The number of free public available datasets contributes to the design of new DL methodologies to classify ocular conditions as reported in Table 1. However, the use of a private dataset limits the comparison among performance metrics reached by DL methods [74,98,110-111]. The replication of studies reported by [98] and [110] have been criticized for the lack of information related to the description of the method and the hyperparameters used [113]. The use of public repositories as GitHub (https://github.com/) to share datasets and codes is still a need.
Nowadays, the growing interest of big technology companies and medical centers to create open challenges has increased the number of ocular datasets such as the DR detection by Kaggle [53,84], the blindness detection by the Asia Pacific Tele-Ophthalmology Society (APTOS) [54] and iChallenge for AMD detection by Baidu [34]. These new datasets contain diverse information related to acquisition devices, image resolution, and worldwide population. Moreover, DL techniques are leveraging the new data to the design of new robust approaches with outstanding performances as reported in Tables 2 and 3.
The lack of validation of DCNN models with real-world scans or fundus images is still a problem. We found a couple of methods validated with ocular images from medical centers [96, 108-111]. However, the number of free public real-world ocular images is limited to five sets of images [31,46,53-54,74]. The clinical acceptance of the proposed DCNN models depends critically on the validation in clinical and nonclinical datasets.
Conclusions
Deep Learning methods are novel techniques that detect and classify different abnormalities in eye images with great potential to effectively ocular disease diagnosis. These methods take advantage of a large number of available datasets with different annotations of clinical signs and ocular diseases to perform the automatic feature extraction that supports medical decision making.
In the medical context, new devices such as Optical Coherence Tomography-Angiography (OCTA) require new models to represent and extract features that support the prognosis, diagnosis and follow-up of ocular diseases. Hence, the design of deep learning methods that use multi-modal information such as clinical reports, physiological data and other medical images is still an important issue. The validation of DL methods in the clinical environment with real-world data-sets and images acquired using low-cost devices could improve the social impact of the methods developed.

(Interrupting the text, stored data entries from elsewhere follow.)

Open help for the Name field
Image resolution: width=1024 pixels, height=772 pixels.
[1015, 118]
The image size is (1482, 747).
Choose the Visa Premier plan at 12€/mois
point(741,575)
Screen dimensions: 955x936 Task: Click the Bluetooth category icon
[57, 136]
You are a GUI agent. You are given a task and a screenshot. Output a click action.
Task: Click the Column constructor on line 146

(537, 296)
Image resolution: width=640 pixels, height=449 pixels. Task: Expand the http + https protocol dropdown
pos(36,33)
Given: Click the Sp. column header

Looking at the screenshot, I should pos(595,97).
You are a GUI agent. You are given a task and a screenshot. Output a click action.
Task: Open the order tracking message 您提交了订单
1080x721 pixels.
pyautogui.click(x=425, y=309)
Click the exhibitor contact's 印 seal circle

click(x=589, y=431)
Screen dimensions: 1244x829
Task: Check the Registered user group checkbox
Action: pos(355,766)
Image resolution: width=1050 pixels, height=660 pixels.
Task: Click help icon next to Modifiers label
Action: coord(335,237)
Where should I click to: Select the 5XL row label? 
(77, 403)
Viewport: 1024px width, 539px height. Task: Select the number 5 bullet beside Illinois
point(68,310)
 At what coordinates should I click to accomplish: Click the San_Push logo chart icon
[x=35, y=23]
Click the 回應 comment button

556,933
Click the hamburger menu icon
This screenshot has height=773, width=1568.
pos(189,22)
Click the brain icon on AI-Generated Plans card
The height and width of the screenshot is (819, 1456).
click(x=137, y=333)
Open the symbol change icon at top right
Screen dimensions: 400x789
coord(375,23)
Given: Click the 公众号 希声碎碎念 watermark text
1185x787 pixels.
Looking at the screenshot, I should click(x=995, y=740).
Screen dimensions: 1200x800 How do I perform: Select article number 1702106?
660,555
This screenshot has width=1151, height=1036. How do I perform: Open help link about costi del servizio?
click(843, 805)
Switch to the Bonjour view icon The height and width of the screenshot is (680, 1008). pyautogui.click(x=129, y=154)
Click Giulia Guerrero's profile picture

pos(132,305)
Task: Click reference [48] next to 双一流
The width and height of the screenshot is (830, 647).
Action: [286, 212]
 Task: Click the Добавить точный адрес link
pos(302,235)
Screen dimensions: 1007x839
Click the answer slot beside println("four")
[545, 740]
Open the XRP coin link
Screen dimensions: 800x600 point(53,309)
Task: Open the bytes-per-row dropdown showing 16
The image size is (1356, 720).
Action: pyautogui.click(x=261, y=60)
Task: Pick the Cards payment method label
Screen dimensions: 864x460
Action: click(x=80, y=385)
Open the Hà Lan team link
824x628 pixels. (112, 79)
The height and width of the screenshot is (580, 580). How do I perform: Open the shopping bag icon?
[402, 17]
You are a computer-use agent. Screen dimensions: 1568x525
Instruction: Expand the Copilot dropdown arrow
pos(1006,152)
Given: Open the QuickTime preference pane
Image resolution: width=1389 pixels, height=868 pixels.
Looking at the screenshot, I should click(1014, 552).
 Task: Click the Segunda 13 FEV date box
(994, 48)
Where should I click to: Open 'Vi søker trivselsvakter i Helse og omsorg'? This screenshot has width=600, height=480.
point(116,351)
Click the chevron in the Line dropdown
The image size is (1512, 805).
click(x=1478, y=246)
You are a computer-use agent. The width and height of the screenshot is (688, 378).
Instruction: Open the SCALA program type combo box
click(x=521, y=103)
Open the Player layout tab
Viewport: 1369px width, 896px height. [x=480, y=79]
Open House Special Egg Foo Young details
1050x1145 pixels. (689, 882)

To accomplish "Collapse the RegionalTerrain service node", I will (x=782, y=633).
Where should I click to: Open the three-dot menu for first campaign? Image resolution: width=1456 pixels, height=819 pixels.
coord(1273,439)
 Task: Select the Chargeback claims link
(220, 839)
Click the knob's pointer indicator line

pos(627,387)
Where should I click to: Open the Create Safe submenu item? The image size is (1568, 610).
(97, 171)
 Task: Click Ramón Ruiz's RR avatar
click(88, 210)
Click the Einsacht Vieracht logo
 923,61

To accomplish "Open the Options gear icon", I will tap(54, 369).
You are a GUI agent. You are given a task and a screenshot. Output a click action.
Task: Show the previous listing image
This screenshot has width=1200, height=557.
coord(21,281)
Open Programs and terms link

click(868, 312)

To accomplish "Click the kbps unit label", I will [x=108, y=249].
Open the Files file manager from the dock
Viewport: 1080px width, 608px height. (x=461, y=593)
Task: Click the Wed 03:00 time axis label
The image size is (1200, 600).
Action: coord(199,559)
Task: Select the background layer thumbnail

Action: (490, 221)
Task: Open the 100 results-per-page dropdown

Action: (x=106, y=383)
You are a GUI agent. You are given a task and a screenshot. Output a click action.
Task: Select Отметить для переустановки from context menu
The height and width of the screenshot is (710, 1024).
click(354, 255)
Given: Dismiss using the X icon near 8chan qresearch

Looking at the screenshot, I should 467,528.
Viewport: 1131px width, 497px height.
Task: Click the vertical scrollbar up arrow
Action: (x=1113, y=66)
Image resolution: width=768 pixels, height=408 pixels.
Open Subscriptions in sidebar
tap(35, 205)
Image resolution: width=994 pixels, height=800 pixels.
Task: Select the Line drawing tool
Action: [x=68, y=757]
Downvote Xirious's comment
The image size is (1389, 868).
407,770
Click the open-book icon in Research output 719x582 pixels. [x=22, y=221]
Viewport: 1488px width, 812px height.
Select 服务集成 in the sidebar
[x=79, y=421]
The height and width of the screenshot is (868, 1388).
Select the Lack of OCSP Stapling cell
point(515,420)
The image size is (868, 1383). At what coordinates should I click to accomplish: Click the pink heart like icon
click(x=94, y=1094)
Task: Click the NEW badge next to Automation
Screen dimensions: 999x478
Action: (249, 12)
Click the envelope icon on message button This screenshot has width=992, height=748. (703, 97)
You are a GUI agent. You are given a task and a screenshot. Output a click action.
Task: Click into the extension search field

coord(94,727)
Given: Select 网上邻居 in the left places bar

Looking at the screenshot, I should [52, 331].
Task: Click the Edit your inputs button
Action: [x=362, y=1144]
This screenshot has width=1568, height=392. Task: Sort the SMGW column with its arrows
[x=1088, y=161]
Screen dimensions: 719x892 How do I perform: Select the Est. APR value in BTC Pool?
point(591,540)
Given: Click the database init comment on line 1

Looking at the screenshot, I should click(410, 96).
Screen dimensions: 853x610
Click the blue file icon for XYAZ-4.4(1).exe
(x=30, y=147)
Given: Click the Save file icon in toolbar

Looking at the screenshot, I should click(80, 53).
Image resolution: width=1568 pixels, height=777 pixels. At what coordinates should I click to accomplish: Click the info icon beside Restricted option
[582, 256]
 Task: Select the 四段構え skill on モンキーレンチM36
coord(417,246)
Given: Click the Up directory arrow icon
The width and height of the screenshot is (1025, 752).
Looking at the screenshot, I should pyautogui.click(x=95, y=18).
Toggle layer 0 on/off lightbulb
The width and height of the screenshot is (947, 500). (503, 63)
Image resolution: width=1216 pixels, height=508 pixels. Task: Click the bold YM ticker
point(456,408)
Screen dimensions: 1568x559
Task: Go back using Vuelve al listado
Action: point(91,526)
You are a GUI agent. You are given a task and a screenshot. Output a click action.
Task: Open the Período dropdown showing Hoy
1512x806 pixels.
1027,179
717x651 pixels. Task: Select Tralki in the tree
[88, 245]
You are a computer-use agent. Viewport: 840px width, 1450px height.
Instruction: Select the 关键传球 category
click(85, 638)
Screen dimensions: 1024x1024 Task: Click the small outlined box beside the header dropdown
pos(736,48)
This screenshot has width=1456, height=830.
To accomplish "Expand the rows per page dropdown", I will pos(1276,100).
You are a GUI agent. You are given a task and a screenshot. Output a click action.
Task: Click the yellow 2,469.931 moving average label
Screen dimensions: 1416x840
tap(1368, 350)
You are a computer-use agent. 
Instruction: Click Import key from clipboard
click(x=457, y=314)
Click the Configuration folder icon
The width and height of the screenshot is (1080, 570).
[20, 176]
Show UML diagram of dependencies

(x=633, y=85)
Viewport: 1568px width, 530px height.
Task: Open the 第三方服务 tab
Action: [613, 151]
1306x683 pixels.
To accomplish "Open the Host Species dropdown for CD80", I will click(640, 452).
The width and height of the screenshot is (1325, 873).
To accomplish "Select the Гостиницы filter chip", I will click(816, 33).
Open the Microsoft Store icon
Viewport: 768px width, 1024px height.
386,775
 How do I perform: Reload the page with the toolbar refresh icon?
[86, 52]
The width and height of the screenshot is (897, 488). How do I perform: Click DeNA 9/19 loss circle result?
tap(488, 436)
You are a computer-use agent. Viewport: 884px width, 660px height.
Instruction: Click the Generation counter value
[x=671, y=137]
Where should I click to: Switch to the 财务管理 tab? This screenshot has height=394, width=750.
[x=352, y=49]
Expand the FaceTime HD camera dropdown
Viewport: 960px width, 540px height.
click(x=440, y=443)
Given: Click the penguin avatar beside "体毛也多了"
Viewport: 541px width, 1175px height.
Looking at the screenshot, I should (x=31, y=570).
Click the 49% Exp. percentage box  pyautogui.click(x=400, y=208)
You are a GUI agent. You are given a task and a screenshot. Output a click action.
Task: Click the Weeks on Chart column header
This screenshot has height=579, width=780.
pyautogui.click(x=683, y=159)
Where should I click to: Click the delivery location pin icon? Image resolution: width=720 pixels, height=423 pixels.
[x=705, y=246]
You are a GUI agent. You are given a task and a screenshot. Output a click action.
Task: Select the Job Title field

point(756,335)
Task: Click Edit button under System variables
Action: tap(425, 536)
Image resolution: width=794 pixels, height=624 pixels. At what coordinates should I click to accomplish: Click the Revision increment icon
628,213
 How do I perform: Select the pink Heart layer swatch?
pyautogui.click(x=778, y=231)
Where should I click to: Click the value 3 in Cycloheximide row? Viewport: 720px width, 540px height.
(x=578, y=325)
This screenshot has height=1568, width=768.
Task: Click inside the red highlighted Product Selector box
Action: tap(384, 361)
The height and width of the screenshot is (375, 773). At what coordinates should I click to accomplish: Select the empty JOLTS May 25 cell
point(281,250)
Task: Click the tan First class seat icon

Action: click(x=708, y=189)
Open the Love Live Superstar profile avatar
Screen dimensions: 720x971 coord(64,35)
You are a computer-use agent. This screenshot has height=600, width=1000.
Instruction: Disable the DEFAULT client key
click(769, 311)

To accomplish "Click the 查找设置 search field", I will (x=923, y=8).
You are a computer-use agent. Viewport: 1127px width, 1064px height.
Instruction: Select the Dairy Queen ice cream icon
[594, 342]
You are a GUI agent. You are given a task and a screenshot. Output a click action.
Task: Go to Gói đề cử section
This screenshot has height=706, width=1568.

Despite the outstanding results, there are some open challenges with these methods related to the interpretability and the feedback of medical personnel to the models. In addition, the application of DL models in medical centers could potentially increase the number of subjects diagnosed with the consequent improvement in the quality of life of the population. Realizing the potential of these techniques requires a coordinate, interdisciplinary effort of engineers and ophthalmologists focused on the patient to optimize the medical diagnosis time and costs.